Foreshadowings: God’s provision of a Savior for His people is a recurring theme in the Psalms. Prophetic pictures of the Messiah are seen in numerous psalms. Psalm 2:1-12 portrays the Messiah’s triumph and kingdom. Psalm 16:8-11 foreshadows His death and resurrection. Psalm 22 shows us the suffering Savior on the cross and presents detailed prophecies of the crucifixion, all of which were fulfilled perfectly. The glories of the Messiah and His bride are on exhibit in Psalm 45:6-7, while Psalms 72:6-17, 89:3-37, 110:1-7 and 132:12-18 present the glory and universality of His reign.


Application: One of the results of being filled with the Spirit or the word of Christ is singing. The psalms are the songbook of the early church that reflected the new truth in Christ. God is the same Lord in all the psalms. But we respond to Him in different ways, according to the specific circumstances of our lives. Throughout its many pages, Psalms encourages its readers to praise God for who He is and what He has done. We can bring all our feelings to God—no matter how negative or complaining they may be—and we can rest assured that He will hear and understand. The psalmists teach us that the most profound prayer of all is a cry for help as we find ourselves overwhelmed by the problems of life, coupled with an acknowledgement of just how great our God is. No matter your circumstance, the psalms contain a corresponding word that will help you share your heart with the Lord.

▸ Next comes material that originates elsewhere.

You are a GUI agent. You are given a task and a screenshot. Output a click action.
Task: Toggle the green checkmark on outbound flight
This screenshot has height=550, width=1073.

In summation, the Psalms illuminate the greatness of our God, affirm His faithfulness to us in times of trouble, and remind us of the absolute centrality of His Word. The portrayal of worship in the Psalms offers us glimpse after glimpse of hearts devoted to God, individuals repentant before Him, and lives changed through encounters with Him.


I pray you receive this with the love intended, and apply it to wisdom.


May the joy of the Lord continue to be your strength.


Love you much.


Stay Safe, Stay Healthy, Stay Blessed!


-Humble Servant


P.S- If you have not given your life to Jesus Christ, I implore you to take the time to do so right now. Use John 3:16 & Romans 10:9-10 as a foundation for making your confession of faith. And use Ephesians 2:1-10 to provide proper context for your salvation.